Music Reviews
Oh Me Oh My...

Devendra Banhart Oh Me Oh My...

(Young God) Buy it from Insound Rating - 8/10

Or to give it's full title, Oh Me Oh My... The Way The Day Goes By The Sun Is Setting Dogs Are Dreaming Lovesongs Of The Christmas Spirit. There's been a lot of attention paid by the likes of Bang and NME (who, after awarding it a 9/10 review, recently proclaimed it "A cross between Jeff Buckley's falsetto and Jack White's intensity all seemingly put down on a tape recorder belonging to Nick Drake") towards this Twenty-Two year olds debut.

In his personal biography on Young God's site, Banhart states that he feels "Mississippi John Hurt, Mississippi Fred McDowell, Karen Dalton, Vashti Bunyan, and Fred Neil are the most important musicians there ever was", and talks of a lifetime spent moving between Texas, Caracas, San Francisco, Los Angeles, Paris and New York, where he apparently "lives in an old salsa club, it is a squat, a shot hole with a dead charm, as in many people I know for a fact died there... There is a room called the Helter Skelter room and its scary as shit. I live there, there are no windows, there is no air, but it's free".

So aside from a hectic upbringing that slightly reverberates with the feel of a B-grade creative writing course, some interesting influences and some selectively "helpful" comparative hype, what does Banhart offer to the listener? (reading his bio. has warped my writing process) Well, a rather good, fairly inventive album, as it happens. To address the NME name-checks first, there is a small hint of Jeff Buckley's falsetto (at its slightest and most Edith Piaf) in Banhart's, but his vocals seemed far closer to those on the (spurious looking) The Best of & The Rest of Mark Bolan compilation on my shelf. But whether by accident or design, it's a vehicle Banhart takes to different enough places to distinguish himself.

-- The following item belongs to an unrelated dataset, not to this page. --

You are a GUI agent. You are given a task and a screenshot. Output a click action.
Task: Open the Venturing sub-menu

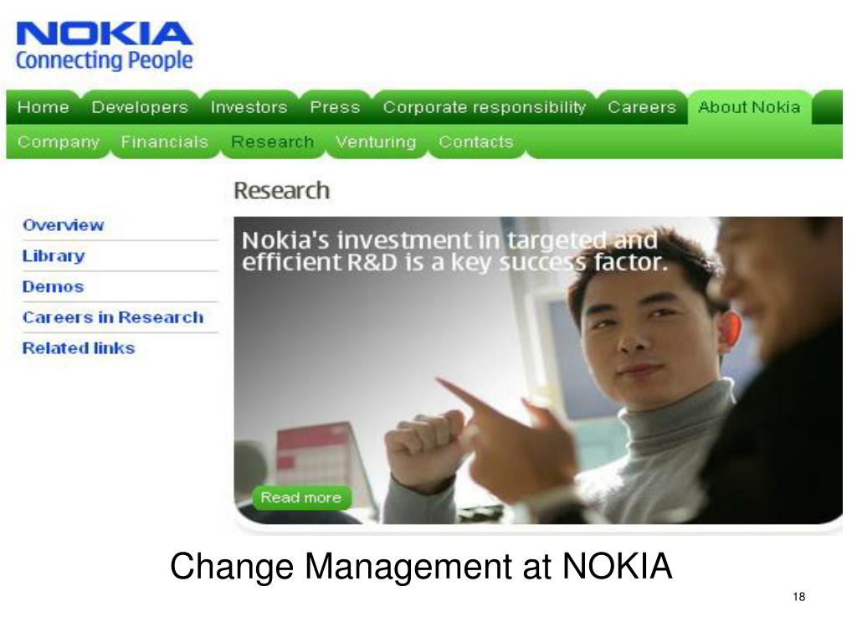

There is a resemblance to Jack White's mellower songwriting, such as on the beautiful, scarred Michigan State, but its often tempered by the kind of bizarre obscurity found on Syd Barrett's better solo work (see The Charles C. Leary or The Thumbs...). There are definite echoes of Drake, Pumpkin Seeds contains one of the nicest gentle guitar arrangements since Northern Sky, but with folk-based arrangements there are plenty of sources around (it could be both artists shared passion for Fred Neil, it reminded my dad of Ralph MacTell). Either way the Muppets gone doo-wop sample at the end and the song's exquisite lyrics (particularly the "There's a lot of love, but not the kind I need" couplet) are his own. The closing, The Spirit Is Near is the first Christmas song to make me think of Billie Holiday with a machine-gun.

The jumpy, crackling production lends the album an anti-folk quality a la Jeffrey Lewis' The Last Time I Did Acid I Went Insane, which generally suits the songs. With twenty-one tracks at just over fifty minutes and the aforementioned rough edges, Oh Me Oh My... inevitably contains imperfections. But Banhart's knack for a sly-humoured tune with moments of slight, inventive, excellence obscures them. Oh me oh my indeed.